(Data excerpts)

_____

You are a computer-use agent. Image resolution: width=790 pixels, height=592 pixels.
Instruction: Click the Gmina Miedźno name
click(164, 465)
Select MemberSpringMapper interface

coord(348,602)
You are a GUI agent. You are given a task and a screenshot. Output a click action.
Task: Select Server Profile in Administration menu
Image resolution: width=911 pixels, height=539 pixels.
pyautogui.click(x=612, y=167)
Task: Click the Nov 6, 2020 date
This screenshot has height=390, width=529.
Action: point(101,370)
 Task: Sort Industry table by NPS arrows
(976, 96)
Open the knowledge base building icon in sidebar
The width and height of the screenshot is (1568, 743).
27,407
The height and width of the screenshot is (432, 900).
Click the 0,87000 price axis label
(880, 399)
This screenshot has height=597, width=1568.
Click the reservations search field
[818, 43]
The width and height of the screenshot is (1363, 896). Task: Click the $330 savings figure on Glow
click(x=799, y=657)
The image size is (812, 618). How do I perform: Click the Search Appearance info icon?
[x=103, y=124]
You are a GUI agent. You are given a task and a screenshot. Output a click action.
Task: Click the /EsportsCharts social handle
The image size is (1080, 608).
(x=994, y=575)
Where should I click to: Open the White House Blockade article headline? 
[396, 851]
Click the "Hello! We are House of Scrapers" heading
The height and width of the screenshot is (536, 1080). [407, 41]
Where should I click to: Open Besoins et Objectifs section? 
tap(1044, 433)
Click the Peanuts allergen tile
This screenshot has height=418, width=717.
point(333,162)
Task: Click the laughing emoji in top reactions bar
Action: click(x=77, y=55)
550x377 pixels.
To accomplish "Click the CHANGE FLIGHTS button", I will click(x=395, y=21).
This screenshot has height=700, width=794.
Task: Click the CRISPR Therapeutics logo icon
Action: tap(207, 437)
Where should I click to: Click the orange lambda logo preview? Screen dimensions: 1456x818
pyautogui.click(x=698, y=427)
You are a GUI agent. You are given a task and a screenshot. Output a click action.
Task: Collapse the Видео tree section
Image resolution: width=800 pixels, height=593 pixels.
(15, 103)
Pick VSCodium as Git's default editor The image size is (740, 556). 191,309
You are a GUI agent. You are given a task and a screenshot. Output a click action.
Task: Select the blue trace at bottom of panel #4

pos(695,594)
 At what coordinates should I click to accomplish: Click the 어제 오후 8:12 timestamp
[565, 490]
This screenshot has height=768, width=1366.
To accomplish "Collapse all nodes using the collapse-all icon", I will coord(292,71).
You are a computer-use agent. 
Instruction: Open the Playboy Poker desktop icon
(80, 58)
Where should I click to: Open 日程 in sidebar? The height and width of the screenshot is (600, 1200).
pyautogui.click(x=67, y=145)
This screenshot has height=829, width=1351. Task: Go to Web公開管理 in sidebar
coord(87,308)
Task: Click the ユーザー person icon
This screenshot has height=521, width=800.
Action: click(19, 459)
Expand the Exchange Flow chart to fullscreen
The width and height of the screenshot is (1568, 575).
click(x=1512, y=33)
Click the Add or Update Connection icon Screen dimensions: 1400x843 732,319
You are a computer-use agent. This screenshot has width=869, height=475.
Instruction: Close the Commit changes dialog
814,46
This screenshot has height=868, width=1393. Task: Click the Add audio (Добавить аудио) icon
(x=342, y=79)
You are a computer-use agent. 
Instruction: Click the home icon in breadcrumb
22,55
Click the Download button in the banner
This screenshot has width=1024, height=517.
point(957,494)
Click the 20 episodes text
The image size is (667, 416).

_____

(What you should do) Where a line in the records above contains the string "Collapse", copy that line.

(Answer for the task)
Task: Collapse the Видео tree section
To accomplish "Collapse all nodes using the collapse-all icon", I will coord(292,71).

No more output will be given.